Guru Kashi University (GKU) has been established by the Act of the Legislature of the state of Punjab, under the "Guru Kashi University Act 2011" (Punjab Act No 37 of 2011), to provide education at all levels in all disciplines of higher education
GKU is a residential university with separate hostels for boys and girls housing more than 7000 students. The University provides education through variety of disciplines at all levels of education -doctorate, post graduate, graduate and diploma programmes.

History 

The Guru Kashi University is in Punjab, India. It was founded by the Balaji Education Trust Talwandi Sabo which was established in 1997 that and became the foundation stone for education in this region. The school came into existence in 1998 as GGS Polytechnic College,    graduate and post graduate courses were added,  and in 2001 GGS College of Engineering & Technology was established, followed in 2005 by GGS College of Education, in 2006 by GGS Institute of IT and Research, in 2009 the GGS College of Nursing & GGS Collegiate Public School were established.

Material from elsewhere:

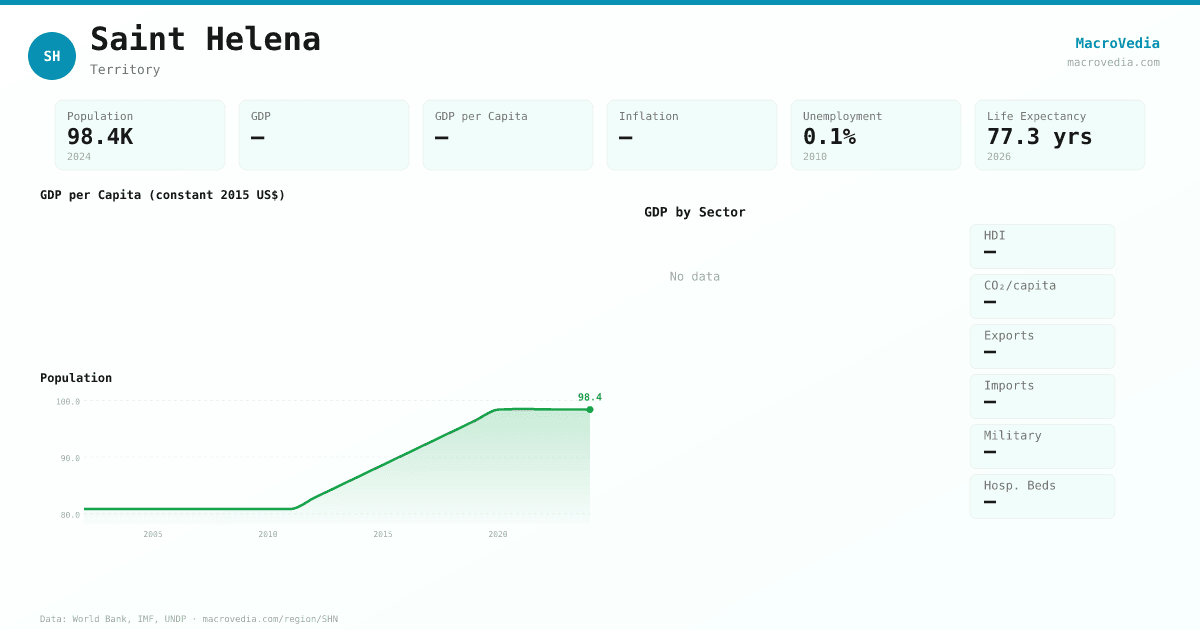Viewport: 1200px width, 630px height.
Task: Select the Population 98.4K stat card
Action: coord(140,135)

Finally the university was established in 2011 Guru Kashi University was established by Punjab Act No. 37 of 2011.

Logo 

The LOGO of the University manifests the mission of spreading the knowledge and empowering the youth like the rays of sun illuminate the earth and energize the world. It manifests the resolve for maintaining clean, green and sustainable environment.

Administration 

The Board Of Governors and the Academic Council are the authorities of the University.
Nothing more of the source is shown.